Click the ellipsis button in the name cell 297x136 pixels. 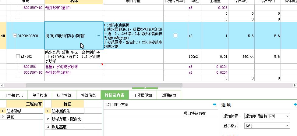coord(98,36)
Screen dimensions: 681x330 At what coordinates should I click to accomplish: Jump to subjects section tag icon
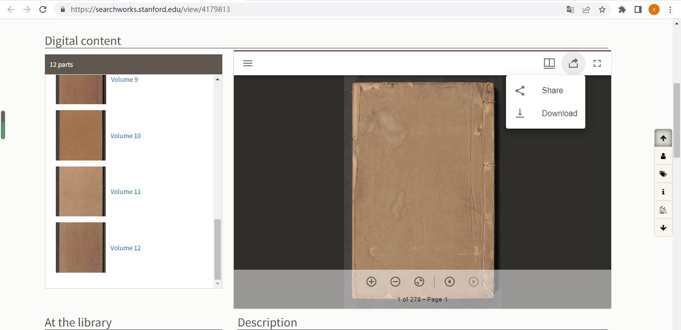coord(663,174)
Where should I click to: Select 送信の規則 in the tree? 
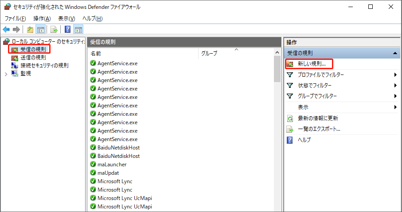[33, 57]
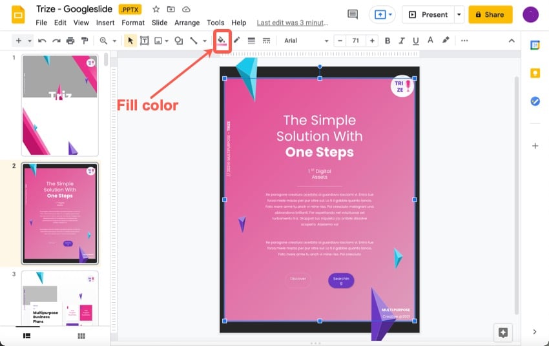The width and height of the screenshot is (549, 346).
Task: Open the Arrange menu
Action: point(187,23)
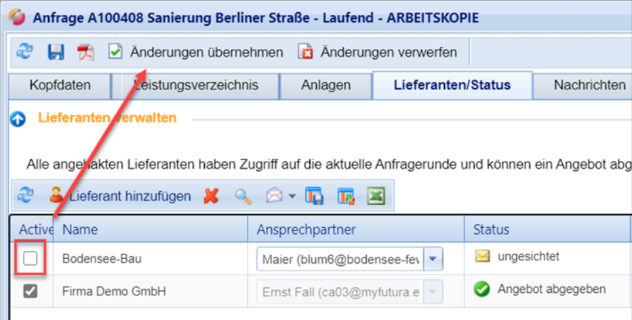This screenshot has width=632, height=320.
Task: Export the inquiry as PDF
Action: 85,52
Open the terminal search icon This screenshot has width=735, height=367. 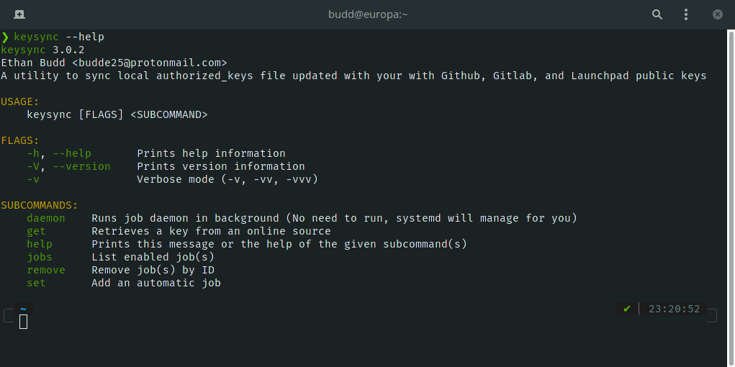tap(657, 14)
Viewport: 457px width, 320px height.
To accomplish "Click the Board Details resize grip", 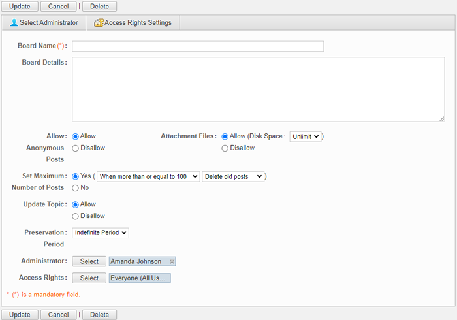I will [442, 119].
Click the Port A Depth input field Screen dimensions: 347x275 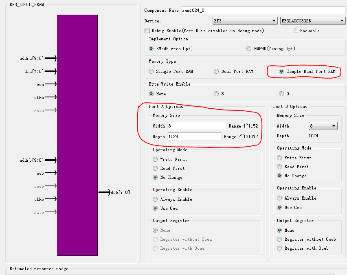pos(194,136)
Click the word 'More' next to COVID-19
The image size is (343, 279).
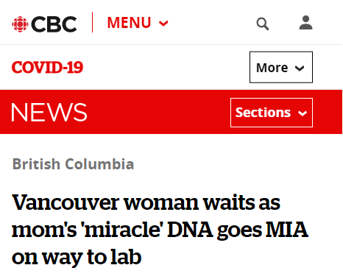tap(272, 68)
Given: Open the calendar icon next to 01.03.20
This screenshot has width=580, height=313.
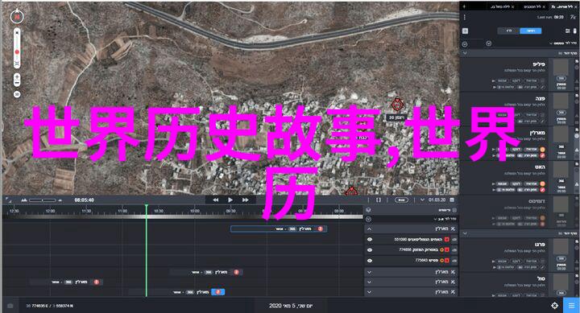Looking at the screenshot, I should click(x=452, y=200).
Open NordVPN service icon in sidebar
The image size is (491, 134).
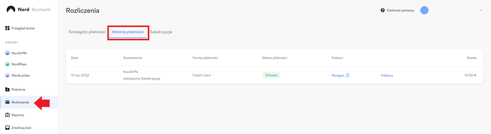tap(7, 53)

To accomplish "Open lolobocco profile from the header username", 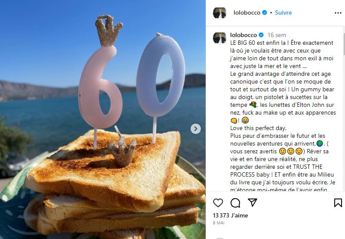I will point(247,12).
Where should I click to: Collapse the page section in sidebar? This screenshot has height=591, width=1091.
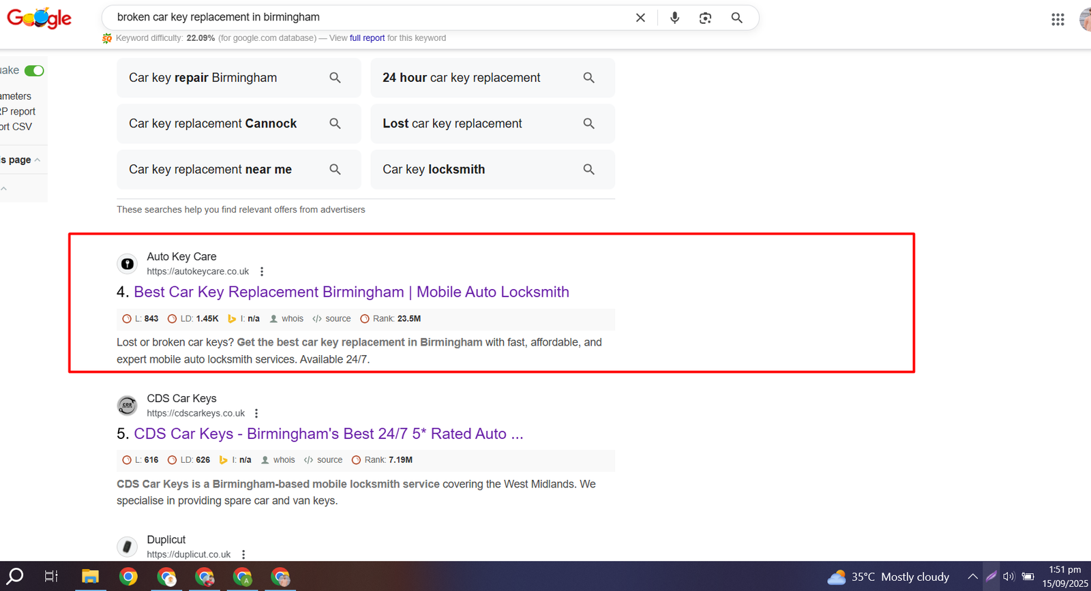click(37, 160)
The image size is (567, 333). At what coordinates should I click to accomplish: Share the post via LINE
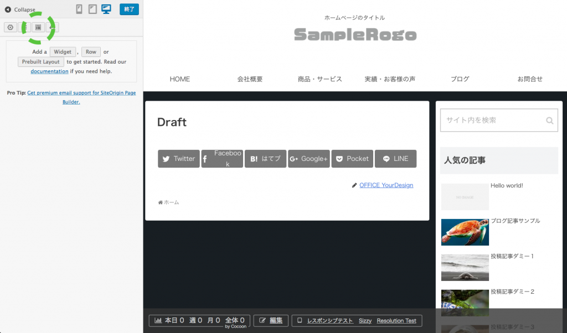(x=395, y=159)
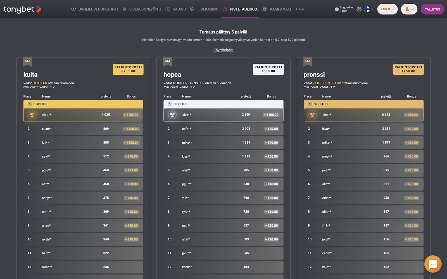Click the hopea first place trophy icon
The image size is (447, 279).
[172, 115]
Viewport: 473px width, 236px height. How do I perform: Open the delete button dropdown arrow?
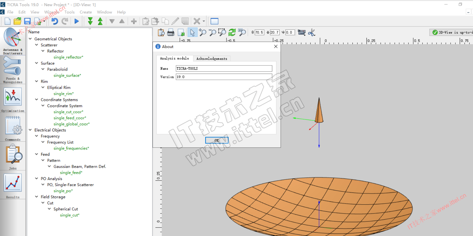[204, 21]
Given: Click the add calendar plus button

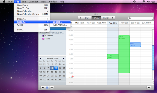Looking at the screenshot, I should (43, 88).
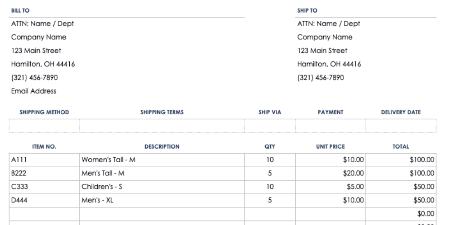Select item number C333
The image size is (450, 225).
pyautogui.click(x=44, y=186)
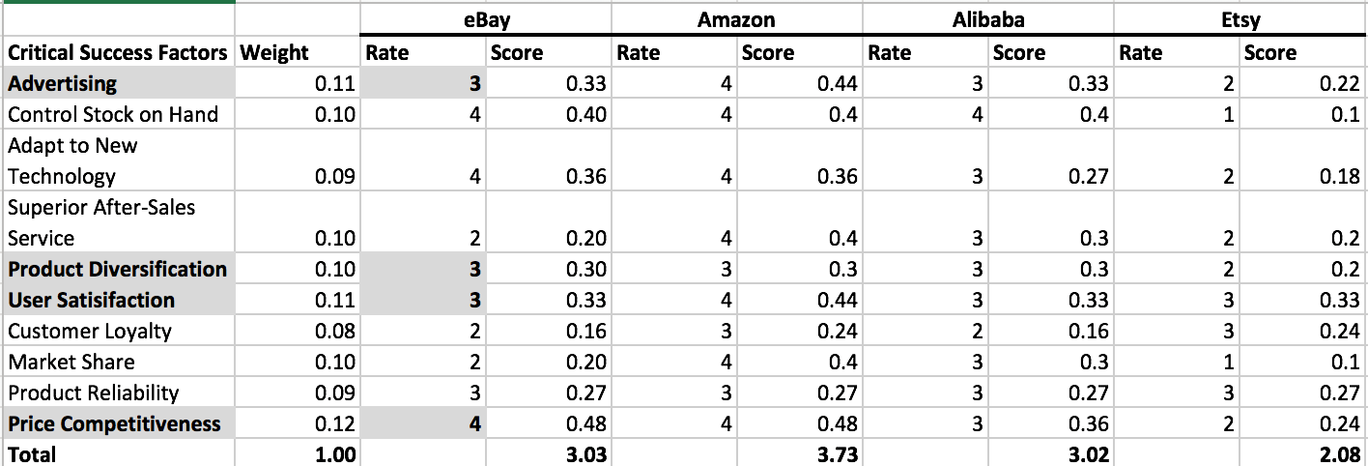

**Work required**: Pull every line containing the word "next" out of the material and copy it.

**Answer to the exercise**:
Click the word 'More' next to COVID-19
Given: Open the calendar icon next to 01.03.20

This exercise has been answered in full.